What is being asked: In the listing below, a line holding "Uncategorized (290, 318)" and a line holding "تسجيل الدخول (34, 20)" mark the range. Retype both exactly, with all lines between them.
[[ Data section open ]]
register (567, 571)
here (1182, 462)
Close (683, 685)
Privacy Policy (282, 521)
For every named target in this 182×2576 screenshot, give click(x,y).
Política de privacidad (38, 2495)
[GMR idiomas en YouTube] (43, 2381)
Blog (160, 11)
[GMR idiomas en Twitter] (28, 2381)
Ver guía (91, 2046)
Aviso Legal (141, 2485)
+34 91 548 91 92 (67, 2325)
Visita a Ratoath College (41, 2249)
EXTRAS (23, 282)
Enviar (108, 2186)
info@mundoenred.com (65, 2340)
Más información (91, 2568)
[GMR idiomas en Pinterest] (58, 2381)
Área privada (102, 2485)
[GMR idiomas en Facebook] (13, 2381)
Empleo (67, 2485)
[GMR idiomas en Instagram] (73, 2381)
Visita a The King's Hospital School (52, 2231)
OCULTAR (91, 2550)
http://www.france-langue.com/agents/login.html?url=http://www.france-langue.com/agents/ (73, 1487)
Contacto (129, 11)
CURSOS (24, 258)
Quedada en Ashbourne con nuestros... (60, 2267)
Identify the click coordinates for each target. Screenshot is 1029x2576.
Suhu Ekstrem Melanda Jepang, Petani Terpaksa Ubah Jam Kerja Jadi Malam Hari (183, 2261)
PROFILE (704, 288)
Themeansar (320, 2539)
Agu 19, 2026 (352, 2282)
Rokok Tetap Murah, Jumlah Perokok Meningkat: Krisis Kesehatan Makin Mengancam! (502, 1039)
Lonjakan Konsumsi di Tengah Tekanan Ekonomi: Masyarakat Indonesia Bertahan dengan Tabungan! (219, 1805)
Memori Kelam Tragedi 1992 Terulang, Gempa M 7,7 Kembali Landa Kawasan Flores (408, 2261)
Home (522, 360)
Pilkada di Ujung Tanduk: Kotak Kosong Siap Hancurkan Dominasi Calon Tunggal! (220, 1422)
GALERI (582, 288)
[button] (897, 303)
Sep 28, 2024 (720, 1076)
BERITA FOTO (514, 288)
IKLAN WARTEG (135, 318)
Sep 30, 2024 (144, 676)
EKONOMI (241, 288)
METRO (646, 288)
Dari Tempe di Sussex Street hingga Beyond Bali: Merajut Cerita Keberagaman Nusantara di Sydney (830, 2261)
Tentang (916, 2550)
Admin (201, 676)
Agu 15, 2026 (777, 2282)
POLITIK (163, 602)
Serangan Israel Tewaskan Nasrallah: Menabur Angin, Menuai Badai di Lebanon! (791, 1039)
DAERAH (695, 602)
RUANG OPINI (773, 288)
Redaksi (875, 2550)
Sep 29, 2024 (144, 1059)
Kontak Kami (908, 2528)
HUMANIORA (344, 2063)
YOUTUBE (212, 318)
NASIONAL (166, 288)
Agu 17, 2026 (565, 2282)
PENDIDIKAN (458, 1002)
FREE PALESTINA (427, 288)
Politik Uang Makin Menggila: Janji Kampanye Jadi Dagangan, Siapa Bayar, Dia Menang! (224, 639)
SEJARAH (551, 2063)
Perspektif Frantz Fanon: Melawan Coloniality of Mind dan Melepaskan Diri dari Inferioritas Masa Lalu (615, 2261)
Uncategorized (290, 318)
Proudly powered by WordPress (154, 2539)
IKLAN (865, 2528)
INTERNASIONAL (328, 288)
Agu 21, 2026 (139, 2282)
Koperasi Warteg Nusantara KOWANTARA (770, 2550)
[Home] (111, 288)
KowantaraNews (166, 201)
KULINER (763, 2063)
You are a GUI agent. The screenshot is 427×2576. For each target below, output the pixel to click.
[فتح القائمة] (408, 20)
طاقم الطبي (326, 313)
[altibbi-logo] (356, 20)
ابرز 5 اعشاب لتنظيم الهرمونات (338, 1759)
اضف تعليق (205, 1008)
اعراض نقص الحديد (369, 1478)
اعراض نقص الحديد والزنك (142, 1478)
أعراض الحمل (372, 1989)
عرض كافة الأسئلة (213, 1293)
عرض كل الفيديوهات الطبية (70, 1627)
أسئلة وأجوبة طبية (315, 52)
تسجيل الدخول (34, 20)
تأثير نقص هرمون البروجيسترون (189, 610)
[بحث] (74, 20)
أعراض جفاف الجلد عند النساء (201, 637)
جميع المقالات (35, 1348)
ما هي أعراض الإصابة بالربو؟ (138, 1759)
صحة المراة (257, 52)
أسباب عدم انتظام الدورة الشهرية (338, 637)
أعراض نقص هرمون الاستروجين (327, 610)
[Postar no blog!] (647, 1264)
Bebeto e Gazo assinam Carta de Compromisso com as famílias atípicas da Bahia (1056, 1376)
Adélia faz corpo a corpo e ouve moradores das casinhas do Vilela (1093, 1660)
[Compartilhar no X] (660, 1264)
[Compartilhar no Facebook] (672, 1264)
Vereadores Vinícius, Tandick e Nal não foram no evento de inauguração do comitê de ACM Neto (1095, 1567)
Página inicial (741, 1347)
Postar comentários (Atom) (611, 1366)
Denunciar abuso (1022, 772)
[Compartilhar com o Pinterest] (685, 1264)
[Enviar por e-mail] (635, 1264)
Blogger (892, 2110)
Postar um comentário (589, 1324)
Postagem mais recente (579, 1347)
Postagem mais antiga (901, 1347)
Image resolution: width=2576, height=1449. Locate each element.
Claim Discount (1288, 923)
[[ Data section closed ]]
Solution to the exercise:
Uncategorized (290, 318)
Proudly powered by WordPress (154, 2539)
IKLAN (865, 2528)
INTERNASIONAL (328, 288)
Agu 21, 2026 (139, 2282)
Koperasi Warteg Nusantara KOWANTARA (770, 2550)
[Home] (111, 288)
KowantaraNews (166, 201)
KULINER (763, 2063)
You are a GUI agent. The screenshot is 427×2576. For each target below, output the pixel to click.
[فتح القائمة] (408, 20)
طاقم الطبي (326, 313)
[altibbi-logo] (356, 20)
ابرز 5 اعشاب لتنظيم الهرمونات (338, 1759)
اضف تعليق (205, 1008)
اعراض نقص الحديد (369, 1478)
اعراض نقص الحديد والزنك (142, 1478)
أعراض الحمل (372, 1989)
عرض كافة الأسئلة (213, 1293)
عرض كل الفيديوهات الطبية (70, 1627)
أسئلة وأجوبة طبية (315, 52)
تسجيل الدخول (34, 20)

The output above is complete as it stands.